The Puppy also has many ideas and may be too much for me. Suffice to say for now that while she continues to be sweet and intelligent, she also continues to destroy every object that catches her fancy, and does not listen to a single thing I say, considering me to have the social status of a wounded puppy. She does listen to Libby.
(Guns: after selling off most of mine and attempting an ill-timed effort to crowdfund a last fine gun, two things happened: David Zincavage GAVE me an utterly Germanic sixteen, and John Besse came back from Idaho with two guns destined for me or my shelves at least — one is an interesting hammer-12 from the 1870s with the exact dimensions of my .410; the other, a Parker ten, is probably too heavy for me to carry these days.)
I’m recovering from a double hernia operation plus various falls, and to be honest, I feel a lack of attention from my primary neurologist. I’m making changes in this. It seems time when one receives more information from a consulting clinic in Denver once than in years of therapy.

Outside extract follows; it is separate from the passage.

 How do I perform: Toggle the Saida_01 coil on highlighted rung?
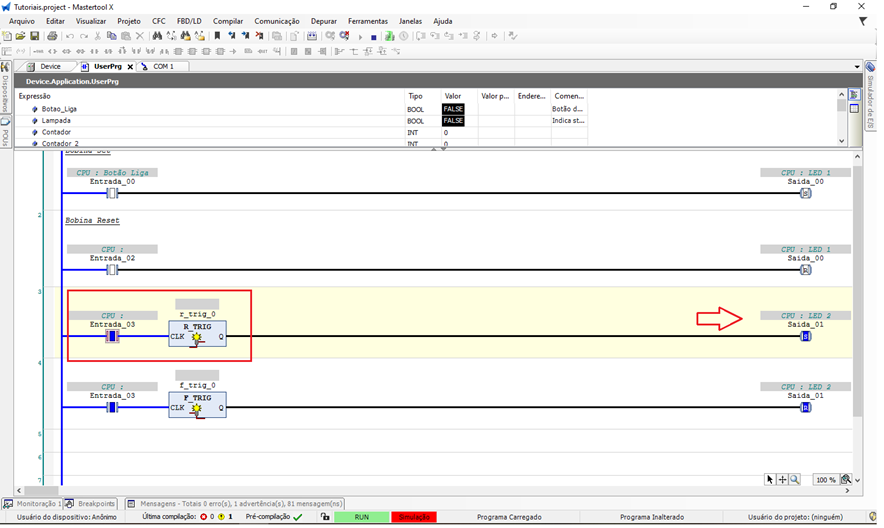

The richest veins of humor and humility lie in the hernia operation. They sort of tell you what will happen. What they don’t tell you is the effect of gravity. That all your male parts will be swollen up to twice their natural size and purple as a grape is not in the information handout. That the condition will last five days and more, only is succeeded by itching is something you can find out for yourself. But the funniest thing is that all the rummaging around in your intestinal region that produces your fluid and makes you swollen and purple also stops peristalsis. When you realize you have not used a bathroom and are becoming inflated…well, let me repeat what I said to my sister Karen, who heartily agreed: “Old age leaves you nothing in the way of dignity except what’s inherent. I used to be modest and reticent. Well, see your dignified older brother at Happy Hour with a vodka lying on his side in his bed, trying to concentrate on his New York Review of Books while a nurse of his acquaintance rummages around in his large intestine looking for a blockage. And failing that, gives him a dose of sodium citrate so strong that he dares not go more than 20 feet from the toilet for 24 hours.”

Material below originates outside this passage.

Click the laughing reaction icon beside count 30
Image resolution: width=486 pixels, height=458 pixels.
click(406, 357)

So here we are. Will the blog continue? If you wish, and as it can. I cannot devote my primary time to it, particularly as I can’t type. Libby is typing this with much physical effort as my voice and her ears are not a good match for dictation, and dictation software has yet to prove itself to Parkinsonians. I have some more work but all work is extremely tiring right now. This may change as I adapt to my present meds, and may well change after Februrary and a new neurologist. A temporary neighbor has given me an interesting tip on a radical but rooted new therapy. Time will tell.
Meanwhile, FYI. The novel is at Penn and maybe one more place (Malcolm?). The Book of Books is apparently dead in the water at Lyons Press, as the previous Book of Books (Sportsman’s Library) made no money and its one proponent is leaving Lyons. Perhaps Daniel on how to revive it as a crowdfunding project? A memoir of sorts seems unlikely to sell unless one one of the others did, which seems unlikely at the moment. The same thing — sorry, Dutch — for an anthology. Though I would do the Book of Books for you.
The most maddening prospect is the Passenger Pigeon project. I am more convinced than ever that I have the key to the phenomenon. But I have no agent, and the only people willing to do it are SkyHorse. I trust Jay Cassell there, as he put Hounds of Heaven right, but they can’t give me enough money. Worse, the president of the company wants a new sample chapter and I haven’t a clue what to say in it. I’ve never been so blocked. except intestinally. The trips I need to make to Wisconsin and Berkeley are both expensive and mildly intimidating but I’ll do them if I can.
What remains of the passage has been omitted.